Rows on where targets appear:

** START **

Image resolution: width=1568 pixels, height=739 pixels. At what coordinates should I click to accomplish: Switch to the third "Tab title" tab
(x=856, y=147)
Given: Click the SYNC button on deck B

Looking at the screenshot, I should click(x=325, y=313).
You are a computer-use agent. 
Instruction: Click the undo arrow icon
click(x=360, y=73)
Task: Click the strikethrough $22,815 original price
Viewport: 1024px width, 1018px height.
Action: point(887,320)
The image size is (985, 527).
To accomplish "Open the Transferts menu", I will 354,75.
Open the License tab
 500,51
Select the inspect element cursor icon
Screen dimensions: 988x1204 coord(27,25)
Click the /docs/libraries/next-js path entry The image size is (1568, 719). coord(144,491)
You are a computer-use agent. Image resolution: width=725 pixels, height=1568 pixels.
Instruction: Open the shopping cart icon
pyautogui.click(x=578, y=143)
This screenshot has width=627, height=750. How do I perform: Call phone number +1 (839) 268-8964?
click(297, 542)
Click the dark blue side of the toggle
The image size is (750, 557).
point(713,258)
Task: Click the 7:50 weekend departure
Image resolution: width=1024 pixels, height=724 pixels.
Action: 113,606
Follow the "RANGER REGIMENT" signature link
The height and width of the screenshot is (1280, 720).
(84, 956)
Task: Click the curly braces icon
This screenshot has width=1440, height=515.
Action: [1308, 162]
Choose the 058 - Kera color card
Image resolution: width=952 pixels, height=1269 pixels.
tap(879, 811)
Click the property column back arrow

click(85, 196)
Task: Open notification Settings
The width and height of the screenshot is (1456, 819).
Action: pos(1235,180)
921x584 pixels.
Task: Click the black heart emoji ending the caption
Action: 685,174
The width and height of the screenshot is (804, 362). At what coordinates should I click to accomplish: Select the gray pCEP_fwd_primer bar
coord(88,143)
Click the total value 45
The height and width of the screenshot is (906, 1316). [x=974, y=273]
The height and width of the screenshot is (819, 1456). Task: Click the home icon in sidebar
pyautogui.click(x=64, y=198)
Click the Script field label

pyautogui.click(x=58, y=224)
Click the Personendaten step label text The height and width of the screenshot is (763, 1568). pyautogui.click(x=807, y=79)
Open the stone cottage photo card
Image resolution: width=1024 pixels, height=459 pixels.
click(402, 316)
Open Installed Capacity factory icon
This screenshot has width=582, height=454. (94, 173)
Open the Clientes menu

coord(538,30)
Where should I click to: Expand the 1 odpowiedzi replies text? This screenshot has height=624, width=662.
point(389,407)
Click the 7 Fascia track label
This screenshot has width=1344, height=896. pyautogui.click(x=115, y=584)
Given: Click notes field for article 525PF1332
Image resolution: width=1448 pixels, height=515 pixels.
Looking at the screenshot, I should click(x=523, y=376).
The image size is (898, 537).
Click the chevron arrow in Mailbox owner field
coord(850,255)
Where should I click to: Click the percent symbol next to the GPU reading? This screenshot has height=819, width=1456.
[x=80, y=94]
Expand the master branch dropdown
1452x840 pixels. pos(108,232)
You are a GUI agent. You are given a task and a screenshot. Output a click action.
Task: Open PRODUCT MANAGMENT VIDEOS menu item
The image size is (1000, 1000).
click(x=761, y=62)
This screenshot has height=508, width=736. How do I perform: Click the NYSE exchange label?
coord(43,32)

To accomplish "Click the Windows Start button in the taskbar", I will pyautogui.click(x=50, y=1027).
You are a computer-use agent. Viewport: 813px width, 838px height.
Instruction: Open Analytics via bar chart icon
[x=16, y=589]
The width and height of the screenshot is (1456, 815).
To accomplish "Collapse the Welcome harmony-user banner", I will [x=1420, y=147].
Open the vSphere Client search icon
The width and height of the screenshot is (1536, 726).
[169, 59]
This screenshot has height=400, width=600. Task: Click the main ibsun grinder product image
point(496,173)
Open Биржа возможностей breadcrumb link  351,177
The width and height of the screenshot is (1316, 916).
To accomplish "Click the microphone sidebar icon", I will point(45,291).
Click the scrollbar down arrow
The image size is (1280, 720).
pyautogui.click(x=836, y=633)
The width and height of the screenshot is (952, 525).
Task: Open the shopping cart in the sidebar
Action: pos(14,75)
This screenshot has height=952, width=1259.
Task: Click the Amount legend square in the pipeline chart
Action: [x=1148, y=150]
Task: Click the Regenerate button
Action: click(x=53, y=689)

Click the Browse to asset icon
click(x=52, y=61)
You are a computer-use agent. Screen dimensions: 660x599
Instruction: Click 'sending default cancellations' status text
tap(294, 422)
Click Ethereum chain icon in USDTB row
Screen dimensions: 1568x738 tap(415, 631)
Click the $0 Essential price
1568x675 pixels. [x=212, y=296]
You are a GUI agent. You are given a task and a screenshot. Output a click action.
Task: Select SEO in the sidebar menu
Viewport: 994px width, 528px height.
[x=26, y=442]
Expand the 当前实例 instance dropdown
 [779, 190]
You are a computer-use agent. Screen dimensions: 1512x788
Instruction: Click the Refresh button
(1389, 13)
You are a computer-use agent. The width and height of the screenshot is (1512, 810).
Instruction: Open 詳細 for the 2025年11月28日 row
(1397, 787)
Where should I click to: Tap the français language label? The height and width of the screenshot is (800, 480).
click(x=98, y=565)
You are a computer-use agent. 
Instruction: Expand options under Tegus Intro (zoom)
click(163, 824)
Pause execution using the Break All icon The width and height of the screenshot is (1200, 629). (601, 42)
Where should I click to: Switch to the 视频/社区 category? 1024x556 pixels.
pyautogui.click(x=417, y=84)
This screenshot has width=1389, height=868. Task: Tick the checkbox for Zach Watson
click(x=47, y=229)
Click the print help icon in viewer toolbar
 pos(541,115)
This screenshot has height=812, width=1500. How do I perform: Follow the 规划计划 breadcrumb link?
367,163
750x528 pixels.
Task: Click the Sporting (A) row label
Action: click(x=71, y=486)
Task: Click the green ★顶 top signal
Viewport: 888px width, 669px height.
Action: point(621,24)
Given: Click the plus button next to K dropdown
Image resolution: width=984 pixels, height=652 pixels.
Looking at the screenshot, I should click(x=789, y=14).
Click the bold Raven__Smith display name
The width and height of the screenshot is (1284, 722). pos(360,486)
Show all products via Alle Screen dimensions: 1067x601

** END **

Rewrite the lines above as a numbered list, leaving out any blank lines.

→ **Full solution**
1. Image resolution: width=1568 pixels, height=739 pixels. At what coordinates should I click to accomplish: Switch to the third "Tab title" tab
2. (x=856, y=147)
3. Given: Click the SYNC button on deck B
4. Looking at the screenshot, I should click(x=325, y=313).
5. You are a computer-use agent. 
6. Instruction: Click the undo arrow icon
7. click(x=360, y=73)
8. Task: Click the strikethrough $22,815 original price
9. Viewport: 1024px width, 1018px height.
10. Action: point(887,320)
11. The image size is (985, 527).
12. To accomplish "Open the Transferts menu", I will 354,75.
13. Open the License tab
14.  500,51
15. Select the inspect element cursor icon
16. Screen dimensions: 988x1204 coord(27,25)
17. Click the /docs/libraries/next-js path entry The image size is (1568, 719). coord(144,491)
18. You are a computer-use agent. Image resolution: width=725 pixels, height=1568 pixels.
19. Instruction: Open the shopping cart icon
20. pyautogui.click(x=578, y=143)
21. This screenshot has width=627, height=750. How do I perform: Call phone number +1 (839) 268-8964?
22. click(297, 542)
23. Click the dark blue side of the toggle
24. The image size is (750, 557).
25. point(713,258)
26. Task: Click the 7:50 weekend departure
27. Image resolution: width=1024 pixels, height=724 pixels.
28. Action: 113,606
29. Follow the "RANGER REGIMENT" signature link
30. The height and width of the screenshot is (1280, 720).
31. (84, 956)
32. Task: Click the curly braces icon
33. This screenshot has width=1440, height=515.
34. Action: [1308, 162]
35. Choose the 058 - Kera color card
36. Image resolution: width=952 pixels, height=1269 pixels.
37. tap(879, 811)
38. Click the property column back arrow
39. click(85, 196)
40. Task: Open notification Settings
41. The width and height of the screenshot is (1456, 819).
42. Action: pos(1235,180)
43. 921x584 pixels.
44. Task: Click the black heart emoji ending the caption
45. Action: 685,174
46. The width and height of the screenshot is (804, 362). At what coordinates should I click to accomplish: Select the gray pCEP_fwd_primer bar
47. coord(88,143)
48. Click the total value 45
49. The height and width of the screenshot is (906, 1316). [x=974, y=273]
50. The height and width of the screenshot is (819, 1456). Task: Click the home icon in sidebar
51. pyautogui.click(x=64, y=198)
52. Click the Script field label
53. pyautogui.click(x=58, y=224)
54. Click the Personendaten step label text The height and width of the screenshot is (763, 1568). pyautogui.click(x=807, y=79)
55. Open the stone cottage photo card
56. Image resolution: width=1024 pixels, height=459 pixels.
57. click(402, 316)
58. Open Installed Capacity factory icon
59. This screenshot has width=582, height=454. (94, 173)
60. Open the Clientes menu
61. coord(538,30)
62. Where should I click to: Expand the 1 odpowiedzi replies text? This screenshot has height=624, width=662.
63. point(389,407)
64. Click the 7 Fascia track label
65. This screenshot has width=1344, height=896. pyautogui.click(x=115, y=584)
66. Given: Click notes field for article 525PF1332
67. Image resolution: width=1448 pixels, height=515 pixels.
68. Looking at the screenshot, I should click(x=523, y=376).
69. The image size is (898, 537).
70. Click the chevron arrow in Mailbox owner field
71. coord(850,255)
72. Where should I click to: Click the percent symbol next to the GPU reading? This screenshot has height=819, width=1456.
73. [x=80, y=94]
74. Expand the master branch dropdown
75. 1452x840 pixels. pos(108,232)
76. You are a GUI agent. You are given a task and a screenshot. Output a click action.
77. Task: Open PRODUCT MANAGMENT VIDEOS menu item
78. The image size is (1000, 1000).
79. click(x=761, y=62)
80. This screenshot has height=508, width=736. How do I perform: Click the NYSE exchange label?
81. coord(43,32)
82. To accomplish "Click the Windows Start button in the taskbar", I will pyautogui.click(x=50, y=1027).
83. You are a computer-use agent. Viewport: 813px width, 838px height.
84. Instruction: Open Analytics via bar chart icon
85. [x=16, y=589]
86. The width and height of the screenshot is (1456, 815).
87. To accomplish "Collapse the Welcome harmony-user banner", I will [x=1420, y=147].
88. Open the vSphere Client search icon
89. The width and height of the screenshot is (1536, 726).
90. [169, 59]
91. This screenshot has height=400, width=600. Task: Click the main ibsun grinder product image
92. point(496,173)
93. Open Биржа возможностей breadcrumb link  351,177
94. The width and height of the screenshot is (1316, 916).
95. To accomplish "Click the microphone sidebar icon", I will point(45,291).
96. Click the scrollbar down arrow
97. The image size is (1280, 720).
98. pyautogui.click(x=836, y=633)
99. The width and height of the screenshot is (952, 525).
100. Task: Open the shopping cart in the sidebar
101. Action: pos(14,75)
102. This screenshot has height=952, width=1259.
103. Task: Click the Amount legend square in the pipeline chart
104. Action: [x=1148, y=150]
105. Task: Click the Regenerate button
106. Action: click(x=53, y=689)
107. Click the Browse to asset icon
108. click(x=52, y=61)
109. You are a computer-use agent. Screen dimensions: 660x599
110. Instruction: Click 'sending default cancellations' status text
111. tap(294, 422)
112. Click Ethereum chain icon in USDTB row
113. Screen dimensions: 1568x738 tap(415, 631)
114. Click the $0 Essential price
115. 1568x675 pixels. [x=212, y=296]
116. You are a GUI agent. You are given a task and a screenshot. Output a click action.
117. Task: Select SEO in the sidebar menu
118. Viewport: 994px width, 528px height.
119. [x=26, y=442]
120. Expand the 当前实例 instance dropdown
121.  [779, 190]
122. You are a computer-use agent. Screen dimensions: 1512x788
123. Instruction: Click the Refresh button
124. (1389, 13)
125. You are a computer-use agent. The width and height of the screenshot is (1512, 810).
126. Instruction: Open 詳細 for the 2025年11月28日 row
127. (1397, 787)
128. Where should I click to: Tap the français language label? The height and width of the screenshot is (800, 480).
129. click(x=98, y=565)
130. You are a computer-use agent. 
131. Instruction: Expand options under Tegus Intro (zoom)
132. click(163, 824)
133. Pause execution using the Break All icon The width and height of the screenshot is (1200, 629). (601, 42)
134. Where should I click to: Switch to the 视频/社区 category? 1024x556 pixels.
135. pyautogui.click(x=417, y=84)
136. This screenshot has width=1389, height=868. Task: Tick the checkbox for Zach Watson
137. click(x=47, y=229)
138. Click the print help icon in viewer toolbar
139.  pos(541,115)
140. This screenshot has height=812, width=1500. How do I perform: Follow the 规划计划 breadcrumb link?
141. 367,163
142. 750x528 pixels.
143. Task: Click the Sporting (A) row label
144. Action: click(x=71, y=486)
145. Task: Click the green ★顶 top signal
146. Viewport: 888px width, 669px height.
147. Action: point(621,24)
148. Given: Click the plus button next to K dropdown
149. Image resolution: width=984 pixels, height=652 pixels.
150. Looking at the screenshot, I should click(x=789, y=14).
151. Click the bold Raven__Smith display name
152. The width and height of the screenshot is (1284, 722). pos(360,486)
153. Show all products via Alle Screen dimensions: 1067x601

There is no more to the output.